Hi there.
TL;DR
How can I debug my node storage json without having to re-commission a node?
Background
I’ve been writing a custom commissioning script to output extra-storage
, as documented on this thread. This is working well, EXCEPT that every change that I make to my commissioning script, and that I want to test, requires that I re-commission the node. Since each commissioning run boots the node and runs scripts, each test iteration takes a long time.
Thus the question: can I somehow interact with MaaS directly to try to apply the json to the MaaS node?
What I’ve found so far: this thread directly invoking the MaaS Python. Here’s where I’m at now:
# snap run --shell maas -c 'maas-region shell'
Python 3.10.4 (main, Jun 29 2022, 12:14:53) [GCC 11.2.0] on linux
Type "help", "copyright", "credits" or "license" for more information.
(InteractiveConsole)
>>> from maasserver.models import Machine
>>> machine = Machine.objects.get(hostname="mynode")

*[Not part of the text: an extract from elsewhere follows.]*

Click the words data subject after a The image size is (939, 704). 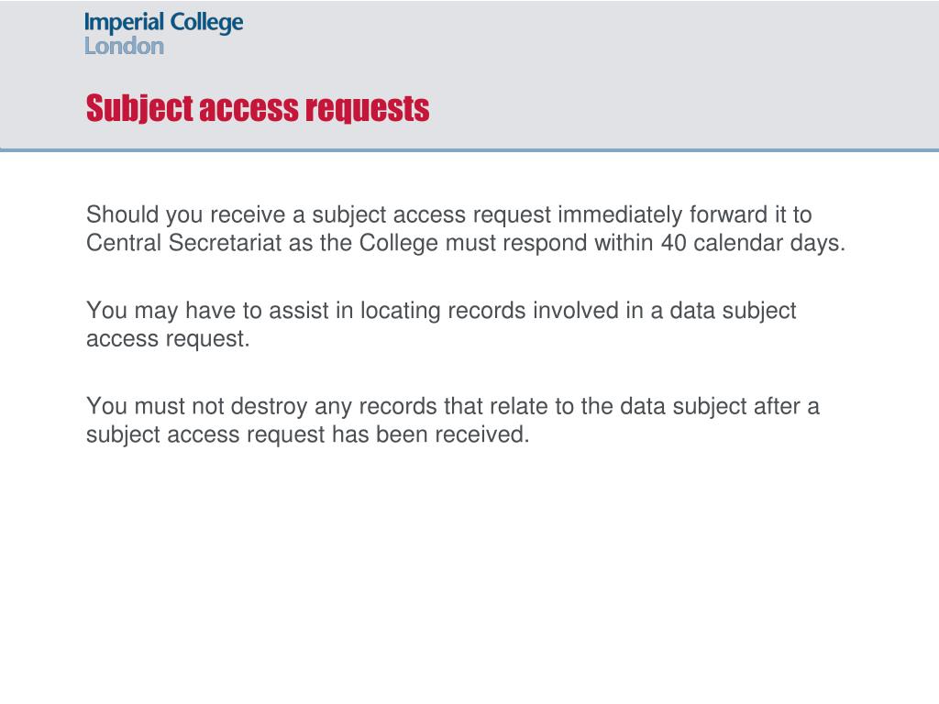coord(719,406)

>>> node = machine.as_node()
>>> node
<Node: bw7exd (mynode)>
>>> from maasserver.storage_layouts import CustomStorageLayout
>>> CustomStorageLayout
<class 'maasserver.storage_layouts.CustomStorageLayout'>
>>> l = CustomStorageLayout(node)
>>> l.boot_disk
<PhysicalBlockDevice: TOSHIBA MG03ACA1 S/N 76P7KLUDF 1.0 TB attached to bw7exd (mynode)>
I feel like I’m really close. How do I provide the json from the 50-maas-01-commissioning
step to this code?
Even more background
Past runs with json configuration errors resulted in a stack trace within /var/snap/maas/common/log/regiond.log
. Here’s an example:
2023-07-06 19:38:15 metadataserver.api: [critical] mynode.mynet(bw7exd): commissioning script '50-maas-01-commissioning' failed during post-processing.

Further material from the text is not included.